The way I see it there is no single answer. Some claim we should only be focusing on the vegan message – just pushing the lifestyle and choices of veganism to anyone and everyone who will listen. Anything less is a waste of time to some. The trouble with this approach is that it can come across to some as pushing your own beliefs on them, and the rewards are few and far between, so on a personal level it can be quite exhausting too. This often goes hand in hand with the abolitionists approach, which can also come across as quite aggressive, and I think can be counter productive to the promotion of veganism and vegans to others.
Having said that, by focusing too heavily on animal welfare issues it can itself send a message that as long as conditions are improved then the use and murder of animals, the mass extinction and depletion of our oceans, is somehow OK and sustainable. It clearly is not.

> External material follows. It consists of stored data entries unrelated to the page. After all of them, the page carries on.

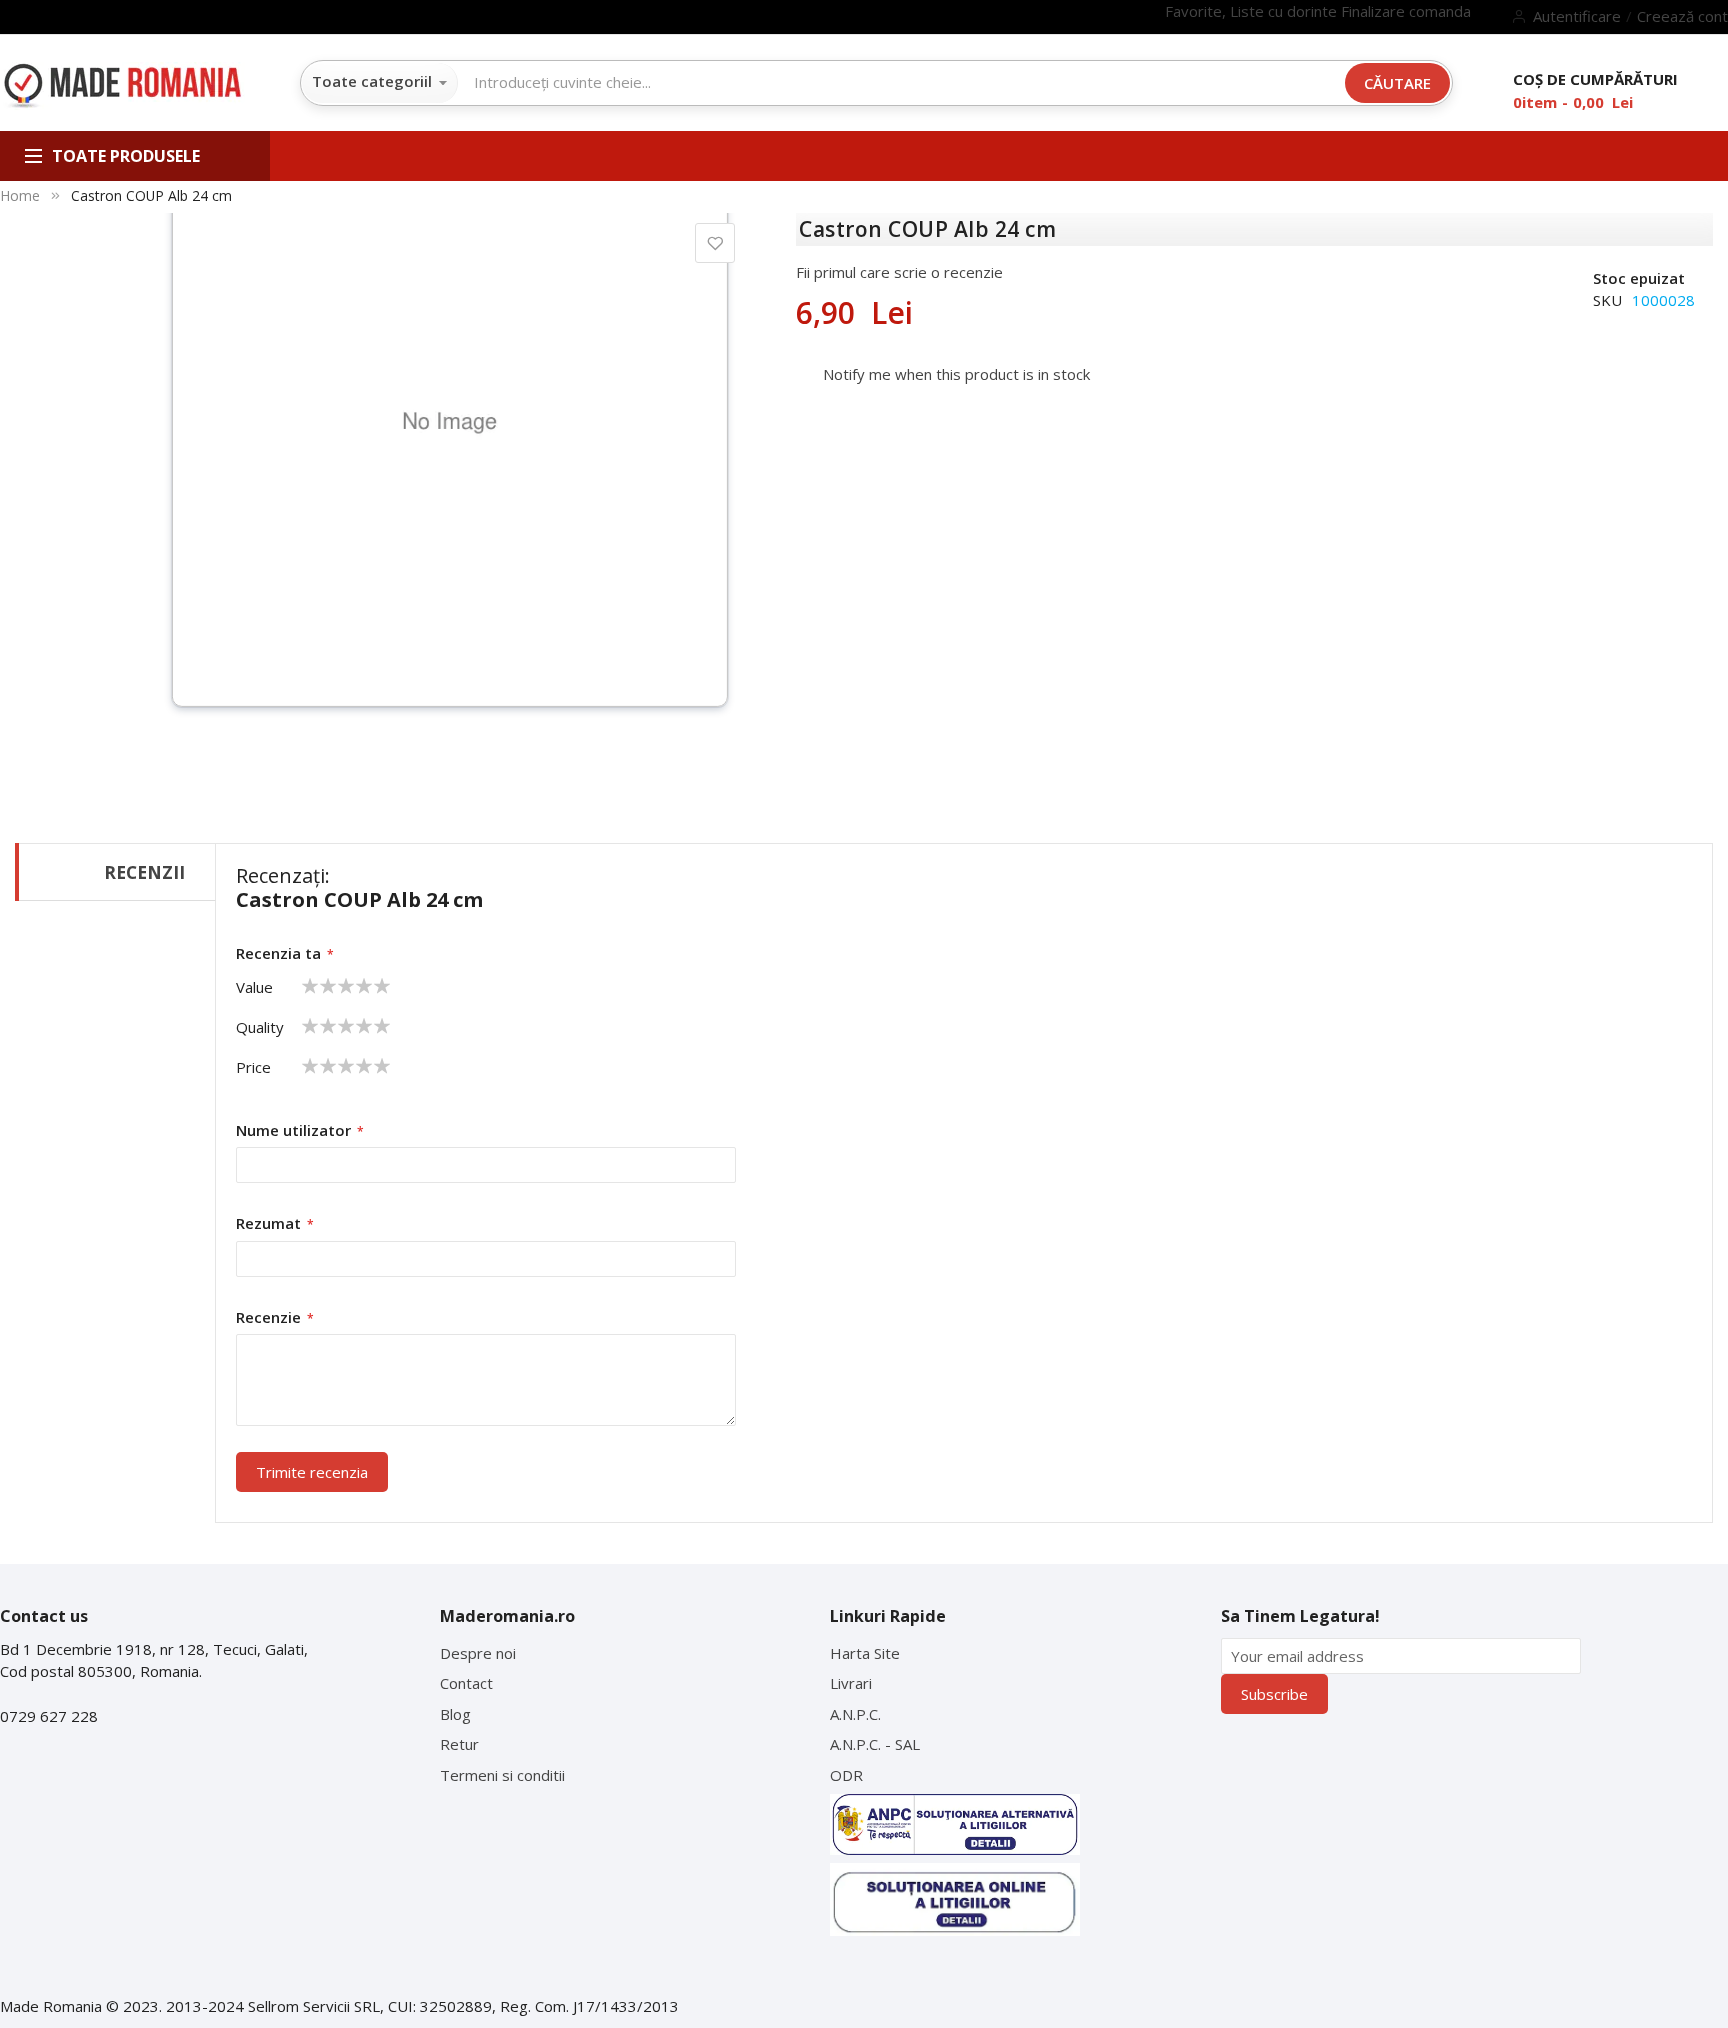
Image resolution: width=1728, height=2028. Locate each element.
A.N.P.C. (855, 1714)
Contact (466, 1683)
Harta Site (865, 1653)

It is important to have this balance though, as promoting welfare issues moves some of the higher fruit, to continue the metaphor, much lower down and ready for the next discussion of animal rights. Animals Australia are, in my opinion, the most effective organisation at raising awareness and gaining huge public support. They, along with the likes of Animal Liberation, Aussie Pigs, Melbourne and Sydney Pig Save, Fin Free Sydney, The Coalition for the Protection of Racehourses, to name just a few, are bringing so many more people into the discussions around animal rights and starting a thought process which for so many can surely only result in Veganism if followed through. Apart from The Coalition for the Protection of Racehourses, the organisations mentioned are all built on a foundation of Veganism, but engage with so many more open ears by discussing many topics of welfarism.
There is also a case for knowing who you are talking to or aiming your advocacy at, so as to chose the particular ‘selling point’ for the world going Vegan. I only recently watched the amazing Kip Anderson documentary, “Cowspiracy”. I took an interest in the environment from a young age, and if I had seen a documentary like this years ago I’m sure I would have turned to a plant based diet a long time ago. Cowspiracy is definitely one for the environmentalists. It shows not only the science behind the unsustainable industry that is animal agriculture, but also leaves an unsettling feeling about how this information is suppressed to protect the multi-billion dollar industries around the globe. Some of the statistics are mind blowing, and it is a documentary that everybody should watch, perhaps double billed with Sharkwater as an example of the devastation that has and continues to occur in our oceans.
I guess its hard to believe there are people in the world, people we like and love, who we share all aspects of our life with, who simply aren’t interested in animal rights. People who would prefer to continue in blissful ignorance when it comes to the welfare violations happening in our own backyards. But for them there is another angle, and if even then they are still too high up in the tree (again continuing with the fruit metaphor – I’m gonna see it through now) then it is through the gentle nudges they see on their TV or on social media that might encourage them down a few branches. I don’t agree that we should ignore these people and move on. They are not bad people, they are just not ready for a certain message.
Some are ready, and that’s where the pure vegan message, the abolitionist message, is put to great use. I would love to see a study of vegans one day, but from my own interactions most came from vegetarianism and progressed to veganism. I did myself, and for the majority I don’t think it is a process you can be pushed down from. I became vegan when I no longer saw any alternative. Perhaps I should have committed sooner, but once it clicked it was easy. I never once craved eating the flesh of an animal when I gave that up, and in the same way have never missed or desired eggs, milk or cheese.
My own participation in activism is often spreading the welfare message. Live export, factory farming and the protection of our oceans apex predators are perhaps the most urgent issues to me, and when I am participating in demonstrations and rallies I am aware that some people are only hearing part of my opinion on the matter. But that’s OK, because when they are ready to hear the rest of it then me or someone else is ready to tell it. So to be an animal rights activist is also to play the part of an animal welfarist and environmentalist.